Monday, November 10, 2025
HomeBeritaKeibuan dan ladang zaitun: Keteguhan warga Gaza dan Tepi Barat di tengah...

Keibuan dan ladang zaitun: Keteguhan warga Gaza dan Tepi Barat di tengah perang

Situasi kemanusiaan di Gaza dan meningkatnya kekerasan pemukim di Tepi Barat terus menjadi sorotan media dunia.

Meski gencatan senjata telah diberlakukan, laporan-laporan dari berbagai surat kabar internasional menyoroti bahwa penderitaan warga Palestina masih jauh dari berakhir.

Baik di tengah reruntuhan Gaza maupun di ladang zaitun Tepi Barat yang kini berubah menjadi medan ancaman.

Harian The Guardian menurunkan laporan tentang Diana Shams, seorang ibu Gaza yang kehilangan rumahnya akibat serangan udara Israel, namun tetap menulis kisahnya di tengah puing-puing.
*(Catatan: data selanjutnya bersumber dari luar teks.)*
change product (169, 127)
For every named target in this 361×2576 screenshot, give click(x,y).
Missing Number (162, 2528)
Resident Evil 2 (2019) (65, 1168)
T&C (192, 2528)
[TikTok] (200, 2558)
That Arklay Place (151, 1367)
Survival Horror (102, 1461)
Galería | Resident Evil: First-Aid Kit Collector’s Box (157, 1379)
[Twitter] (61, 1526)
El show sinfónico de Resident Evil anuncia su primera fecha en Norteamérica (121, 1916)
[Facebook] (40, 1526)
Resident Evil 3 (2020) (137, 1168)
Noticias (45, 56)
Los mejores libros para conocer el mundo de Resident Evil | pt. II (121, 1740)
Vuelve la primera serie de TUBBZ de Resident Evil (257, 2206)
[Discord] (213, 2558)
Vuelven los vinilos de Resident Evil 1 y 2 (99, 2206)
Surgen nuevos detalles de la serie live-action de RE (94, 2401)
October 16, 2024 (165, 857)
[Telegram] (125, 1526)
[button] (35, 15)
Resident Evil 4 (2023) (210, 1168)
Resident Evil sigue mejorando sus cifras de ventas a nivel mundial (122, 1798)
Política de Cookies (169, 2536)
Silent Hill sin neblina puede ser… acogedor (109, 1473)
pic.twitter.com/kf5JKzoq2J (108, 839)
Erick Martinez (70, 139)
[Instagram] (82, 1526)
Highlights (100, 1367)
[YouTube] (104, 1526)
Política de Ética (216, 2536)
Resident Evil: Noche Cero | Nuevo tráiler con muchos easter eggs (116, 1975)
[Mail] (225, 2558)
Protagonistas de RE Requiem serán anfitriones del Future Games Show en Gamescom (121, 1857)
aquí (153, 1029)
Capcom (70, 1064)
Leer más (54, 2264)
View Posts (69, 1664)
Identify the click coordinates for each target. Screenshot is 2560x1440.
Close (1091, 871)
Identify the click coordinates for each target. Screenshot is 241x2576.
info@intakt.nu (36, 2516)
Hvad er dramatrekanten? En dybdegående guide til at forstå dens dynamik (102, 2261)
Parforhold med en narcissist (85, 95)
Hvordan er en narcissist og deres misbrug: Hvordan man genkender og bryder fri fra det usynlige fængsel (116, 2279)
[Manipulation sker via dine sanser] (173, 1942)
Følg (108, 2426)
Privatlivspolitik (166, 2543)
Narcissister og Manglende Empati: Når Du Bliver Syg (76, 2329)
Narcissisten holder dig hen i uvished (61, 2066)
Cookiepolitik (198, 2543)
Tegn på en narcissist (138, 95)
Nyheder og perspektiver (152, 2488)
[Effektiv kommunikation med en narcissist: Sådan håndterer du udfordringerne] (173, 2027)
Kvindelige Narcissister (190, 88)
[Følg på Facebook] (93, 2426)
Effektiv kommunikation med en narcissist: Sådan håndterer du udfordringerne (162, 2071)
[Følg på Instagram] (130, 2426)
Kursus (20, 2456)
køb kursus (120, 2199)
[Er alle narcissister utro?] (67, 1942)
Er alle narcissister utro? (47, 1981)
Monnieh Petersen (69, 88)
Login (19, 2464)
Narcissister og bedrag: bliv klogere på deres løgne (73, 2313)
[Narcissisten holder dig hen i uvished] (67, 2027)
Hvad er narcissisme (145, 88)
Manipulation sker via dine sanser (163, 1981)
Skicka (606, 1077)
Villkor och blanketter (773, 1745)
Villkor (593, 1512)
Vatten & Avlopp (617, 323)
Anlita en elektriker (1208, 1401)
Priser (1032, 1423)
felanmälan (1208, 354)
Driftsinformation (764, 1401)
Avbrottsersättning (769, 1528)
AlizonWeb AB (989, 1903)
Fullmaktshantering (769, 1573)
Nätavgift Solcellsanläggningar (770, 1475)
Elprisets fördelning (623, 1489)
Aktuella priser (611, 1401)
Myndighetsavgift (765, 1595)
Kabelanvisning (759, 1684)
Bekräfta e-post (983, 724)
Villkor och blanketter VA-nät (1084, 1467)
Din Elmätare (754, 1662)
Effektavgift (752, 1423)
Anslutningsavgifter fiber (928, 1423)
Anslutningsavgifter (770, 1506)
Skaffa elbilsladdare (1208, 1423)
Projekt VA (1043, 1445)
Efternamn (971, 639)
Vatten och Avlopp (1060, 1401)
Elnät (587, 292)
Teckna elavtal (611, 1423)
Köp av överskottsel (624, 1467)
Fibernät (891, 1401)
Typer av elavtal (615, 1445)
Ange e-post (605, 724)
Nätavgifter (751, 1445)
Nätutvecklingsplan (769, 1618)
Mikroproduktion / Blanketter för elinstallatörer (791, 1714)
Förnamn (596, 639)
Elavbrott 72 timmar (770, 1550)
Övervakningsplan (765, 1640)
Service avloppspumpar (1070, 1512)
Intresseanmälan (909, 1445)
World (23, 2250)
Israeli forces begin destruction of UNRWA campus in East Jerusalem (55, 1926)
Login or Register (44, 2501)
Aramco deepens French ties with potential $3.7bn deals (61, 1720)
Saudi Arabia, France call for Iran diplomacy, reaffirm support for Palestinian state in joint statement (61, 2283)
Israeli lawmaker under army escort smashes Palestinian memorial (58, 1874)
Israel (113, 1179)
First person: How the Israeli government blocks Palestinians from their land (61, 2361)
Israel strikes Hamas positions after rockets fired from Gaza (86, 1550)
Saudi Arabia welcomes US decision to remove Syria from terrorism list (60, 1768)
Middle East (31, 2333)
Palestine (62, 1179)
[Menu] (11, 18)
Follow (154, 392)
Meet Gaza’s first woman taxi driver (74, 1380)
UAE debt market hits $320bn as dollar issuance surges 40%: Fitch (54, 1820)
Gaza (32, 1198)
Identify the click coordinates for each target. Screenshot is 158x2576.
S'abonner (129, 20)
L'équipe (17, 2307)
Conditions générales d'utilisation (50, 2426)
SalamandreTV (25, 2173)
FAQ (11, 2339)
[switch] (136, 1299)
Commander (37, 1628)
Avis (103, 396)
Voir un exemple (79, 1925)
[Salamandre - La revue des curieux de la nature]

Buku yang ia tulis melalui ponsel, berjudul A Different Kind of Motherhood (Keibuan dari Jenis yang Berbeda), menggambarkan bagaimana arti menjadi seorang ibu berubah total di bawah bayang-bayang perang.

Jika sebelumnya keibuan berarti begadang, merawat, dan mengatur keseharian anak-anak, kini—tulis Shams—ia berarti bertahan di tengah ketakutan, kelaparan, dan suara bom yang tak pernah berhenti.

Ia menggambarkan perbedaan yang mencolok antara seorang ibu di Gaza yang hanya bisa khawatir tentang hidup-mati anaknya, dan para ibu di belahan dunia lain yang memikirkan sekolah, nilai, dan kegiatan anak mereka.

Melalui media sosial, Shams dan banyak ibu Gaza lainnya menjadikan dunia maya sebagai ruang bertahan sekaligus jendela menuju dunia luar.

“Platform digital menjadi satu-satunya cara kami agar dunia mendengar suara para ibu di Gaza,” tulis The Guardian.

Ia juga menyoroti jurang tajam antara kehidupan di bawah serangan dan kehidupan di tempat-tempat yang aman.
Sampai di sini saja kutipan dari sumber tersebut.